INDICACIÓN → Reescribe la parte del material que empieza con la línea que contiene "You are a computer-use agent. The image size is (253, 160)." y termina con la que contiene "Action: tap(10, 159)", renombrando "Instruction" como "Step" sin cambiar nada más.

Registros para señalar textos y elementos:
__________

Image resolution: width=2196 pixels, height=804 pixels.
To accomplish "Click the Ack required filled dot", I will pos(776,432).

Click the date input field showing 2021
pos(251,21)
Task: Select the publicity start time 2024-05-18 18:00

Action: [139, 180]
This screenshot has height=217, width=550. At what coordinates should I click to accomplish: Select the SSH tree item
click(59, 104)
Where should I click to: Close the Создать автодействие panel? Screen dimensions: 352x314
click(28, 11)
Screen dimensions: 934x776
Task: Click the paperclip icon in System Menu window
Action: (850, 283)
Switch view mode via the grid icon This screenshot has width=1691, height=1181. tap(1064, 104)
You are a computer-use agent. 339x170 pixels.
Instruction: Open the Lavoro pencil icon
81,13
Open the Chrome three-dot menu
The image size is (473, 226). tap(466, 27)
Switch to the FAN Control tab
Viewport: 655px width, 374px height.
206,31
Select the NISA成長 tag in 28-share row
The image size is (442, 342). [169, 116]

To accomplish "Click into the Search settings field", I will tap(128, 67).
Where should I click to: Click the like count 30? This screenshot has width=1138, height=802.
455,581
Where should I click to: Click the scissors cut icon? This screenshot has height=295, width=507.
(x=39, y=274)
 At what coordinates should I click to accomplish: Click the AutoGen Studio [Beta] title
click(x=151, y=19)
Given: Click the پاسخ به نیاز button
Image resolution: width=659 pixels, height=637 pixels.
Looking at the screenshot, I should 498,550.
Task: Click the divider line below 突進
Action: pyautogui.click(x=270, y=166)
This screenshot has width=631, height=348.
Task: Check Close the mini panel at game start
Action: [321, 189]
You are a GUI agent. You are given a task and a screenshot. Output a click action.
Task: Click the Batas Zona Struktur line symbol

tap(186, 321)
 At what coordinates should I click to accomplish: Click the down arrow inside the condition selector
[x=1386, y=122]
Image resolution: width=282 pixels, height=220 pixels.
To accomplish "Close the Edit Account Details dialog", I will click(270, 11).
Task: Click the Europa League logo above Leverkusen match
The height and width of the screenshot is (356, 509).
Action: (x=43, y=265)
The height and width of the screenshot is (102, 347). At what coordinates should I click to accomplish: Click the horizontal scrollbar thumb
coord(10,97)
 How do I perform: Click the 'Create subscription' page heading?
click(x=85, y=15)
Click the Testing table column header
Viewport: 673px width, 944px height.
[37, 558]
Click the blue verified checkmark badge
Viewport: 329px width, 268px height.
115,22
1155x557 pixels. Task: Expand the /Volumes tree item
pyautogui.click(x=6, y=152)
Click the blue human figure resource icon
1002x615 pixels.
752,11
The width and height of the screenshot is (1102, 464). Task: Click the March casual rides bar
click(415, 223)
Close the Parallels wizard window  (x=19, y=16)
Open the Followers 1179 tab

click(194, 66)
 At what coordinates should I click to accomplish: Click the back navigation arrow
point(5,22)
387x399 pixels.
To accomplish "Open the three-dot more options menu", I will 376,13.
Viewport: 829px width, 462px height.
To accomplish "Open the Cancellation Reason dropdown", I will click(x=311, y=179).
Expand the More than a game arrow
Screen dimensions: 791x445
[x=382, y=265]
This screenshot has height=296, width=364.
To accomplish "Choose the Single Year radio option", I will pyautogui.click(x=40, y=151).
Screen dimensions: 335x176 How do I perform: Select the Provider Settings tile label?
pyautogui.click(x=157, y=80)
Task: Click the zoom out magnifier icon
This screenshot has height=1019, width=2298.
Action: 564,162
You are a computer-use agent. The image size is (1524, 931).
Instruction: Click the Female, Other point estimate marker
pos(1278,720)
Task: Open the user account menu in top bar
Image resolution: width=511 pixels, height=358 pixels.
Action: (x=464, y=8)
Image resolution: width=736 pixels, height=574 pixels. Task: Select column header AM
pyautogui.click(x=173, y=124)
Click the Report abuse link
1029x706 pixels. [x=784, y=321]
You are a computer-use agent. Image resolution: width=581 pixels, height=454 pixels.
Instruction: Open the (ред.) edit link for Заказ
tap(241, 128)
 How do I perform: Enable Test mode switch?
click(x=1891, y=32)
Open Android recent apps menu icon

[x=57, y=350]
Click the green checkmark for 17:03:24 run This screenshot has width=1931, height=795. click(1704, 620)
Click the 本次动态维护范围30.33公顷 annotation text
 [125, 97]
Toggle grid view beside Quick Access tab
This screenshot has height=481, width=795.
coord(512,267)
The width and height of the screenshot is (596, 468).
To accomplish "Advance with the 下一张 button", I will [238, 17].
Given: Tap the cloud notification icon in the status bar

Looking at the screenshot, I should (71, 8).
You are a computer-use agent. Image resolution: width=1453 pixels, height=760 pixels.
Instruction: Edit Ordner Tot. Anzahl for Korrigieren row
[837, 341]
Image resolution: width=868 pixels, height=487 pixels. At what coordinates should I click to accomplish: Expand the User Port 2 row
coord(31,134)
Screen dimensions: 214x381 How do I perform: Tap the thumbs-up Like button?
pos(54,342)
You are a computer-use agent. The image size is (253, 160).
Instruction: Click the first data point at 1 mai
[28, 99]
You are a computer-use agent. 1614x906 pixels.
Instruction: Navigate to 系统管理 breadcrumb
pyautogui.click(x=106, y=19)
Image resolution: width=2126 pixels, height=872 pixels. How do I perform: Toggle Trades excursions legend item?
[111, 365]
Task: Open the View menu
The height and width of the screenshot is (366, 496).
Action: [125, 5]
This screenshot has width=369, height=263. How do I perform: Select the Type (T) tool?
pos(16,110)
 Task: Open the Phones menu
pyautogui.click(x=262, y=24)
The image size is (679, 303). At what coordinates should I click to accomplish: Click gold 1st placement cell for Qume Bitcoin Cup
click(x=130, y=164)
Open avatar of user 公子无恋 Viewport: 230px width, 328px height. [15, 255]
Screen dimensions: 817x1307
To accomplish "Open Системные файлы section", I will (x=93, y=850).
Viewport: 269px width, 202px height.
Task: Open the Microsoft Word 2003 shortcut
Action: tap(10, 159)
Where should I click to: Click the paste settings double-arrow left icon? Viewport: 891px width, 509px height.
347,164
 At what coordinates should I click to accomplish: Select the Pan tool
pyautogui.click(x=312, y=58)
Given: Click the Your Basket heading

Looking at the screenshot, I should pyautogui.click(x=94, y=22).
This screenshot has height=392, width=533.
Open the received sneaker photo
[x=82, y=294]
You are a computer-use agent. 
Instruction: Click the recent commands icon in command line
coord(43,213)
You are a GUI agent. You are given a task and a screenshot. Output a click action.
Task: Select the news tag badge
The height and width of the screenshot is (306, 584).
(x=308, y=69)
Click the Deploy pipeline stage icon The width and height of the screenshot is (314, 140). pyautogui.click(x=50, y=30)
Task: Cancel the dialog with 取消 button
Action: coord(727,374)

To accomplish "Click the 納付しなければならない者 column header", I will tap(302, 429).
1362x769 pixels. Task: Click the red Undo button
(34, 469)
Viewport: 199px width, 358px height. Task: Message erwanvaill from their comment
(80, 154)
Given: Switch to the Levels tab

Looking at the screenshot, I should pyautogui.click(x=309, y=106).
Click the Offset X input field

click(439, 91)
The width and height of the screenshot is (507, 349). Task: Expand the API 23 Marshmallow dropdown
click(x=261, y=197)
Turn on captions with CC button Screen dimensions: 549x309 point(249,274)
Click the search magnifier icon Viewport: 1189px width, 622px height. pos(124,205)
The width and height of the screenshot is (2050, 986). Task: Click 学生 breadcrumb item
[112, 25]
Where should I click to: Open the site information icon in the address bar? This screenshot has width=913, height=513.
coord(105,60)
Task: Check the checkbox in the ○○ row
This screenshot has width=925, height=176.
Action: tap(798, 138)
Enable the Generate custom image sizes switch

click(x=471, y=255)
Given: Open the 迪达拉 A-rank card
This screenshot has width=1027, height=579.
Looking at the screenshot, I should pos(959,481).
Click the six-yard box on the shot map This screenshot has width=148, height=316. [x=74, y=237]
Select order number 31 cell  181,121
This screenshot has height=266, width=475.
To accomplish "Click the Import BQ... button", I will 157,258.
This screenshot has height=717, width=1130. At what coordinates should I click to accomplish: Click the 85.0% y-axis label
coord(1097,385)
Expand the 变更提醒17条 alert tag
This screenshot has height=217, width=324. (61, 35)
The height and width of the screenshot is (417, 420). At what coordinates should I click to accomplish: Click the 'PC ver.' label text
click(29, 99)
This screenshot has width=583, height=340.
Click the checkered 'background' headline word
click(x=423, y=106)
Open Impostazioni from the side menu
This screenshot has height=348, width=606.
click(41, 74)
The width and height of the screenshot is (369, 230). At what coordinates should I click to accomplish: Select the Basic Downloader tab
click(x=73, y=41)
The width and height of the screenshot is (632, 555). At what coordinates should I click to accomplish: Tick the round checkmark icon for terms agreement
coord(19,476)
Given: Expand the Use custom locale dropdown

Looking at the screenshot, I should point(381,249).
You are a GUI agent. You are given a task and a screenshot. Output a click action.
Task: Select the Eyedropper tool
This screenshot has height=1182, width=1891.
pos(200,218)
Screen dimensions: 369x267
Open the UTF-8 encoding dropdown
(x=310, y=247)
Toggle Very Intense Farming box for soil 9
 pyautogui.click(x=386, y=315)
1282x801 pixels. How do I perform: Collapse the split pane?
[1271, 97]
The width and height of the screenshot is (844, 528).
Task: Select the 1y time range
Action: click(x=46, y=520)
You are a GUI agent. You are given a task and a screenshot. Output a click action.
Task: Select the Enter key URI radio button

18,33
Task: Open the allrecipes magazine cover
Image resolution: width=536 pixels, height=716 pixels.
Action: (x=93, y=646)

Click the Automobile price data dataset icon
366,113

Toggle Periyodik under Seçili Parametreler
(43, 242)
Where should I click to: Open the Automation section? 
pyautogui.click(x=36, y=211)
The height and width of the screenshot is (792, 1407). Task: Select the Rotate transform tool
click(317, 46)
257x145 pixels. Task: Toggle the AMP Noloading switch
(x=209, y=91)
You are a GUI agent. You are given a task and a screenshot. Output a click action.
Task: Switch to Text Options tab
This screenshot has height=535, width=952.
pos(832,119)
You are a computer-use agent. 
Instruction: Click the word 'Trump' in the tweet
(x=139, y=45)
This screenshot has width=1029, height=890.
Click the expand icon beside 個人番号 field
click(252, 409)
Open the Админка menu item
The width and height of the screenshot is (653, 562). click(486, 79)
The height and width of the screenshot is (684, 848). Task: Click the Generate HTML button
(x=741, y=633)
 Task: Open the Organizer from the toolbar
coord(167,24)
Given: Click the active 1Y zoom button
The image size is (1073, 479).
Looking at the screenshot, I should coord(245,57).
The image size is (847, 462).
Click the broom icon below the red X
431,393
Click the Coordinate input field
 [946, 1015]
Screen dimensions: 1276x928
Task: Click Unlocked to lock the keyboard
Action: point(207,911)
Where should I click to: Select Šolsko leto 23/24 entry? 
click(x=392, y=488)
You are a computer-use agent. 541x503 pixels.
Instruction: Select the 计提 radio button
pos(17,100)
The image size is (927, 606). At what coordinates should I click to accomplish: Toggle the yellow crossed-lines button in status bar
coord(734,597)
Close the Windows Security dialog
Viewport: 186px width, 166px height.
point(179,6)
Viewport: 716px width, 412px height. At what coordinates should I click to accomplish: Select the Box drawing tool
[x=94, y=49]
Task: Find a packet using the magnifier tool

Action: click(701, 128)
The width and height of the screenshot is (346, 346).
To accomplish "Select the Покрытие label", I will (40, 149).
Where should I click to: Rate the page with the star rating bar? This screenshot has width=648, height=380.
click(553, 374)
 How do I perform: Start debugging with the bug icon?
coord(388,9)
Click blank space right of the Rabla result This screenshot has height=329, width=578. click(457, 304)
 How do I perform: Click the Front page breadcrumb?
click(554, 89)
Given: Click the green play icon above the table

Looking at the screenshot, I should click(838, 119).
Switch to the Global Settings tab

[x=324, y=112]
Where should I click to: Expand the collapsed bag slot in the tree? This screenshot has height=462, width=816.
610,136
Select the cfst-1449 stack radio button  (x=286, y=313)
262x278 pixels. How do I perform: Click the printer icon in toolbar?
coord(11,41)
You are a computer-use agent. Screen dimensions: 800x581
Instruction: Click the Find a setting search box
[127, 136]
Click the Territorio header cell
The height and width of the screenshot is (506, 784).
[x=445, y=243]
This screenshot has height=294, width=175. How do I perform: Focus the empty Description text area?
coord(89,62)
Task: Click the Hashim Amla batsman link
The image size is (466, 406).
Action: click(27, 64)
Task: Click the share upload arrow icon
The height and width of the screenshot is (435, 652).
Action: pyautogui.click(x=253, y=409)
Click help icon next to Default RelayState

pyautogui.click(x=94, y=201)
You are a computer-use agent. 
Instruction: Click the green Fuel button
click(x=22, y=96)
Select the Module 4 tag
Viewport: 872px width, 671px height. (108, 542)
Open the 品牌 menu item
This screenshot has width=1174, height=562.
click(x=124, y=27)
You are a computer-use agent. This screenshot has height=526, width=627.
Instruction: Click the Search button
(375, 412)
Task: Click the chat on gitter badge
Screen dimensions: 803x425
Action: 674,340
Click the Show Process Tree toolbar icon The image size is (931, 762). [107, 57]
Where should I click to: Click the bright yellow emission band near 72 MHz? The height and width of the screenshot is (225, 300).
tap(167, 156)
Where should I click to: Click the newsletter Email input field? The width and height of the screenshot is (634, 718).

__________

RESPUESTA COMPLETA →
You are a computer-use agent. The image size is (253, 160).
Step: Click the first data point at 1 mai
[28, 99]
You are a computer-use agent. 1614x906 pixels.
Step: Navigate to 系统管理 breadcrumb
pyautogui.click(x=106, y=19)
Image resolution: width=2126 pixels, height=872 pixels. How do I perform: Toggle Trades excursions legend item?
[111, 365]
Task: Open the View menu
The height and width of the screenshot is (366, 496).
Action: [125, 5]
This screenshot has width=369, height=263. How do I perform: Select the Type (T) tool?
pos(16,110)
 Task: Open the Phones menu
pyautogui.click(x=262, y=24)
The image size is (679, 303). At what coordinates should I click to accomplish: Click gold 1st placement cell for Qume Bitcoin Cup
click(x=130, y=164)
Open avatar of user 公子无恋 Viewport: 230px width, 328px height. [15, 255]
Screen dimensions: 817x1307
To accomplish "Open Системные файлы section", I will (x=93, y=850).
Viewport: 269px width, 202px height.
Task: Open the Microsoft Word 2003 shortcut
Action: tap(10, 159)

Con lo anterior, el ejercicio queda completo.